◆ What you need to do
Please find and copy every line of the records below that contains the word "Toggle", matching case exactly.

◆ Input data
=-=-=

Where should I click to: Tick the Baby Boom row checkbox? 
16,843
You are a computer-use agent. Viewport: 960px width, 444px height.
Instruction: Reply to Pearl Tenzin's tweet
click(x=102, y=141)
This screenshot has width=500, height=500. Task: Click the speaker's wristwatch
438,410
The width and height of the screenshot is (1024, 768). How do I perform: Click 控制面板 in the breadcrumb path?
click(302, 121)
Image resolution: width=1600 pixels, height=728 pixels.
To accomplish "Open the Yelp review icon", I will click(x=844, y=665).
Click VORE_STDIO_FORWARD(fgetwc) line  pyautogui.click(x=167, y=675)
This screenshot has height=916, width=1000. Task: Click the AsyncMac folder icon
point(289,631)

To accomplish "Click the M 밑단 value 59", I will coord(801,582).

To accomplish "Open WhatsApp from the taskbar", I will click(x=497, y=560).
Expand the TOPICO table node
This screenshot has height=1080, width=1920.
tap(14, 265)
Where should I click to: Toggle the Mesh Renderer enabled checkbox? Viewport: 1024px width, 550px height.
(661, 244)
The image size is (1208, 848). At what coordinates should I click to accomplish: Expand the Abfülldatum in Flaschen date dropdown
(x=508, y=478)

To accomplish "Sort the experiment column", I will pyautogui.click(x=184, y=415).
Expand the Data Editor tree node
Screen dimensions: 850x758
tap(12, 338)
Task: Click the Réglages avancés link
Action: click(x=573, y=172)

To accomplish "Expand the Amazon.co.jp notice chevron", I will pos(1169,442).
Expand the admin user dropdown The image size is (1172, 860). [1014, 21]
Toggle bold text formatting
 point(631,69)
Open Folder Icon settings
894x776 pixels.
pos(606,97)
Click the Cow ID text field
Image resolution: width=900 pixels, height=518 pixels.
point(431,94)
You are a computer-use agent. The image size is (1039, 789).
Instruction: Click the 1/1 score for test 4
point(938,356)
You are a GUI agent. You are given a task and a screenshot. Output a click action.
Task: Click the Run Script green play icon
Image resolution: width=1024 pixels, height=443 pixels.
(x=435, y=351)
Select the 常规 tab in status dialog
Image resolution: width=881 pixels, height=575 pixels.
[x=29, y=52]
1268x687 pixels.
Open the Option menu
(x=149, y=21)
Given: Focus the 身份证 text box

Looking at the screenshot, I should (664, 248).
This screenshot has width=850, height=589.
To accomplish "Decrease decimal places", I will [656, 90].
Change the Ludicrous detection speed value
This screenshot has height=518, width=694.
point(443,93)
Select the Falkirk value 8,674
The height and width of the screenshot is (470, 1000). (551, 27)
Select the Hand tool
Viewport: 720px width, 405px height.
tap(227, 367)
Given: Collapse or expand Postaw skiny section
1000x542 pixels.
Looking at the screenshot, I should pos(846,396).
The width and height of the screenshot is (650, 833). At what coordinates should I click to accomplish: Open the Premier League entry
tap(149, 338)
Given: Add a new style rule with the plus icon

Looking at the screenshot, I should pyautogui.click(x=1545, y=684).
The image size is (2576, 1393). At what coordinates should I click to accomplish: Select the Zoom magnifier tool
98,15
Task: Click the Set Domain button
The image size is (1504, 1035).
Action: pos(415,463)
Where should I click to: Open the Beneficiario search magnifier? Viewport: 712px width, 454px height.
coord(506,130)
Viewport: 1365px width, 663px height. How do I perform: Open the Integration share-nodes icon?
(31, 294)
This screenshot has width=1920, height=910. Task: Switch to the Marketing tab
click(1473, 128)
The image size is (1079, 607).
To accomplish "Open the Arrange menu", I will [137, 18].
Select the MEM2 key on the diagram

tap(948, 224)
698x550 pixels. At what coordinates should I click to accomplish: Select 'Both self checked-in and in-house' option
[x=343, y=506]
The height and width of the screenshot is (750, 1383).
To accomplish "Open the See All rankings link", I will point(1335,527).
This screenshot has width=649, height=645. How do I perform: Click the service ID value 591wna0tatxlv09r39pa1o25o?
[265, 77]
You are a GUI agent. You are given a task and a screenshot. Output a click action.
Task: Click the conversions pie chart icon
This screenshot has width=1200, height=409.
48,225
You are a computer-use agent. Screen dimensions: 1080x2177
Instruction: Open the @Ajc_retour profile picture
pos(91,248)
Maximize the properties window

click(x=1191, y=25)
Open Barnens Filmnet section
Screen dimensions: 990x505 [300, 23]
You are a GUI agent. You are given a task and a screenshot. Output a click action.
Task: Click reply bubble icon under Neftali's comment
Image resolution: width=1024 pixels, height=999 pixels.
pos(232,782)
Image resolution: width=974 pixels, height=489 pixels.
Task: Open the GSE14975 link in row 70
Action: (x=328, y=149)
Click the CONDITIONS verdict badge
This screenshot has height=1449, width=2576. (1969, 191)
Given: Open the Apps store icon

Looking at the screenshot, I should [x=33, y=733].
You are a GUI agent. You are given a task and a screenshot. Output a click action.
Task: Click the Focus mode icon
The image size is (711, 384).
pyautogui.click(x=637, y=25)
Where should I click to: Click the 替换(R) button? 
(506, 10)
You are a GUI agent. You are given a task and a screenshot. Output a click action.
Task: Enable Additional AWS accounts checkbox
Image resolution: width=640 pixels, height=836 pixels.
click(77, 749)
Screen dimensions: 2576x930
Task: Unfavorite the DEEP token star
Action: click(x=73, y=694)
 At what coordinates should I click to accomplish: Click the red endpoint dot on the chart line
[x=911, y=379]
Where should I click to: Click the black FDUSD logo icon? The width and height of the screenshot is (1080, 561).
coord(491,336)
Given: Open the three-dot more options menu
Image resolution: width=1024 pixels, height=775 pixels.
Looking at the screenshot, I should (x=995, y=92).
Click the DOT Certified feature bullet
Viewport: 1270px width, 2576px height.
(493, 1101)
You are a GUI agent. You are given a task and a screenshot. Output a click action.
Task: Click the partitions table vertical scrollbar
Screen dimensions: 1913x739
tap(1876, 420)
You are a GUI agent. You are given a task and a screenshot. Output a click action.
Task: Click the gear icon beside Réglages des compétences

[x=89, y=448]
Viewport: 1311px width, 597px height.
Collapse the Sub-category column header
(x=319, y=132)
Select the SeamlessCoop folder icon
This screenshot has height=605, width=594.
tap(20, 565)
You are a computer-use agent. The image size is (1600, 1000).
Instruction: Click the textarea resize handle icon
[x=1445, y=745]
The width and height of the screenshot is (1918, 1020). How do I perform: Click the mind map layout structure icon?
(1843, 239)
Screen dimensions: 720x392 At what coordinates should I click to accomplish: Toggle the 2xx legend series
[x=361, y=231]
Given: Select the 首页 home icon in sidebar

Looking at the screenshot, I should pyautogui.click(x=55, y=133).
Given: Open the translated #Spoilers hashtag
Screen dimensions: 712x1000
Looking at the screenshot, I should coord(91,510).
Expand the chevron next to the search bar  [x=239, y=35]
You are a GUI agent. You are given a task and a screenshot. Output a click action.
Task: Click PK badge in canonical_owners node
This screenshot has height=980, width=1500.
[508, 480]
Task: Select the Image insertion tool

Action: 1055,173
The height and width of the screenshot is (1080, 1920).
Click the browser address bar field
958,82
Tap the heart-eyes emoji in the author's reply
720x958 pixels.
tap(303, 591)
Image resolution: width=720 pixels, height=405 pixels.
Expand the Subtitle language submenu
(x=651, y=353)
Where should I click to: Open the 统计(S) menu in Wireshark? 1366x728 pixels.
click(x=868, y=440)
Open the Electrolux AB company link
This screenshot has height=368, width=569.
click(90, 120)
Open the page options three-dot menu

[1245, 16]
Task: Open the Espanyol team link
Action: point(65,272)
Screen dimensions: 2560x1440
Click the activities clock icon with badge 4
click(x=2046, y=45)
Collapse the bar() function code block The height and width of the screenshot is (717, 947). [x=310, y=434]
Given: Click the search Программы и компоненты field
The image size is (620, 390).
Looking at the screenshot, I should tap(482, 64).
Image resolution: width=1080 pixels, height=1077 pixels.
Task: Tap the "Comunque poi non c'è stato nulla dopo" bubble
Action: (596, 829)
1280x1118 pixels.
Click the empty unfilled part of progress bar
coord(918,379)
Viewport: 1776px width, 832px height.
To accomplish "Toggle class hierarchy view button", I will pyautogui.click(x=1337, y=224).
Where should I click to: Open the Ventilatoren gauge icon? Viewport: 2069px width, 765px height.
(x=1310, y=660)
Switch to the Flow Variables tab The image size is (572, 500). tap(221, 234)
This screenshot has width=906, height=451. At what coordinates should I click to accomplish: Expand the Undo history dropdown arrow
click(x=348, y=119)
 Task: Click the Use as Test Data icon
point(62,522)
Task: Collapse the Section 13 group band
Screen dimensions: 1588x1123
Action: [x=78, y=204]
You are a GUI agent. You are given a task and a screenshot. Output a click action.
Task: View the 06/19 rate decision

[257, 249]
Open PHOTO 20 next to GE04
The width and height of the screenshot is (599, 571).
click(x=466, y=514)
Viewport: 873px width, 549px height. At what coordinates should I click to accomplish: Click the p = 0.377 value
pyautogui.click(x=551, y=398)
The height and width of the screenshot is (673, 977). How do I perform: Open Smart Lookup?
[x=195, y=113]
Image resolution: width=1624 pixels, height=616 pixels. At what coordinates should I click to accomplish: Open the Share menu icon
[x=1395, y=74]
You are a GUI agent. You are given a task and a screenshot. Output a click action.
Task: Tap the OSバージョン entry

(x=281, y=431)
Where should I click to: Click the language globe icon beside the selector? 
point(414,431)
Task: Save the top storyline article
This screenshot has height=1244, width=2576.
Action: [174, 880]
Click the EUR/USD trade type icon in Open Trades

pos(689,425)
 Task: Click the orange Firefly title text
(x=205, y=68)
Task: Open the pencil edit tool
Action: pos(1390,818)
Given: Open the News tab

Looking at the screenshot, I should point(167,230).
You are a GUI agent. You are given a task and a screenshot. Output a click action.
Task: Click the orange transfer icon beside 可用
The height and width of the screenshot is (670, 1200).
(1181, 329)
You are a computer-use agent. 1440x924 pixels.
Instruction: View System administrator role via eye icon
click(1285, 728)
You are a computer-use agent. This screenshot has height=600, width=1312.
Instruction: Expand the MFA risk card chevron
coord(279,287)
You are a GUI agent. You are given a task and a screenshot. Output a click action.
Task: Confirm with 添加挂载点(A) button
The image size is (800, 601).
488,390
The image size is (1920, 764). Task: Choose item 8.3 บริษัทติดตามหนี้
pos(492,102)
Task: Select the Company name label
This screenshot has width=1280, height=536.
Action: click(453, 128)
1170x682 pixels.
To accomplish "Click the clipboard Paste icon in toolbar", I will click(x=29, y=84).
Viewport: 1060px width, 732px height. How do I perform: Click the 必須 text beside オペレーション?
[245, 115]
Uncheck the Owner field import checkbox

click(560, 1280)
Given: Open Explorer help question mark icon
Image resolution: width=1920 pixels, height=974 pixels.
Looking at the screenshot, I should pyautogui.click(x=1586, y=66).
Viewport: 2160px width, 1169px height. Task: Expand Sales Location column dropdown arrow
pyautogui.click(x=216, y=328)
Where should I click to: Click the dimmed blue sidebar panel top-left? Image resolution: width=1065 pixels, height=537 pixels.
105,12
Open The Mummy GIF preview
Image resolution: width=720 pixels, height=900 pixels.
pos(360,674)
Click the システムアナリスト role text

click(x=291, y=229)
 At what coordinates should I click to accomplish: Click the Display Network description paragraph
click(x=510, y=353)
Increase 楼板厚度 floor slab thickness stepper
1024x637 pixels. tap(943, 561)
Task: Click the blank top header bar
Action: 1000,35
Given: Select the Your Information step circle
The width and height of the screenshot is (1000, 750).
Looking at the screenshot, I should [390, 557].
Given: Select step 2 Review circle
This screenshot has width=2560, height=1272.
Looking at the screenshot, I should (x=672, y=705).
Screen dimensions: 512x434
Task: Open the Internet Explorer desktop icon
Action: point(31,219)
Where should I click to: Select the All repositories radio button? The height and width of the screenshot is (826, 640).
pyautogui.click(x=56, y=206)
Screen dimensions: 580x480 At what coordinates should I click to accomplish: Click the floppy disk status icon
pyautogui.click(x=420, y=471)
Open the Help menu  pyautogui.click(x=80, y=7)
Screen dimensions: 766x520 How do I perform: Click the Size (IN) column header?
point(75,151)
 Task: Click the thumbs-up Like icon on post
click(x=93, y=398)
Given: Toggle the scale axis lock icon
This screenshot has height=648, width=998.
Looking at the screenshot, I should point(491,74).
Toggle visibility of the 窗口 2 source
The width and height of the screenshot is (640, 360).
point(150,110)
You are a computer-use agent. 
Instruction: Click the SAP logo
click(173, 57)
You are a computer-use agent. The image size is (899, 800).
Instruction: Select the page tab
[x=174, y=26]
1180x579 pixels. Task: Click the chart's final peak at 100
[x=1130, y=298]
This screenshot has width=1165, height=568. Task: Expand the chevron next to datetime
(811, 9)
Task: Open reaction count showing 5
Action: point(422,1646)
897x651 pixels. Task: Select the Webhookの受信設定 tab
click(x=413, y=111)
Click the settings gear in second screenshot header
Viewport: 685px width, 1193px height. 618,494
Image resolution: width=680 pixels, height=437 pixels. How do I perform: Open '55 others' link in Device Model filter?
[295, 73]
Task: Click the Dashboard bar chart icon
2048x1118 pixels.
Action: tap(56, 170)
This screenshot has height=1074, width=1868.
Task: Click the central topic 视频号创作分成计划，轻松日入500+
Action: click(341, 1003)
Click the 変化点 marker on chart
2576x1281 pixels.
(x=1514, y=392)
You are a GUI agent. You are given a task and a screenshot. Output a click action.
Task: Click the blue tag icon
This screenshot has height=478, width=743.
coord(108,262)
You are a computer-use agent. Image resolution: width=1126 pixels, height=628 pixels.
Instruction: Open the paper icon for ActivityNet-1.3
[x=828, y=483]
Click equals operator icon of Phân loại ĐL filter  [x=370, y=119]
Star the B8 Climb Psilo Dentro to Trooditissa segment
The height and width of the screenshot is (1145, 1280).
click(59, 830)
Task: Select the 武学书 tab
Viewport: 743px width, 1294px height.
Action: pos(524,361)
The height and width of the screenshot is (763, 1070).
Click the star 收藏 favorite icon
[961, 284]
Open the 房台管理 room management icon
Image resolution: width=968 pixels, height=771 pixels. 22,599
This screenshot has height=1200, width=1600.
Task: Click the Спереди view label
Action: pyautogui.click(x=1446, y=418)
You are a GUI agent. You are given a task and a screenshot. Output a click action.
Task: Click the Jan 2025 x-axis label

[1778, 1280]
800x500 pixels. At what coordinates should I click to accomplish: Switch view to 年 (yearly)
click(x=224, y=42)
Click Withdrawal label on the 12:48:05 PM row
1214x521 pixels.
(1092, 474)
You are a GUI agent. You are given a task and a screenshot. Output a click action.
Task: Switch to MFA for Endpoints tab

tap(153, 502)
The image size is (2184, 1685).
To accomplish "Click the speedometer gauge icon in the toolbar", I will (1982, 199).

=-=-=

◆ Solution to this task
Where should I click to: Toggle the Mesh Renderer enabled checkbox? Viewport: 1024px width, 550px height.
Toggle bold text formatting
Screen dimensions: 720x392 At what coordinates should I click to accomplish: Toggle the 2xx legend series
To accomplish "Toggle class hierarchy view button", I will pyautogui.click(x=1337, y=224).
Given: Toggle the scale axis lock icon
Toggle visibility of the 窗口 2 source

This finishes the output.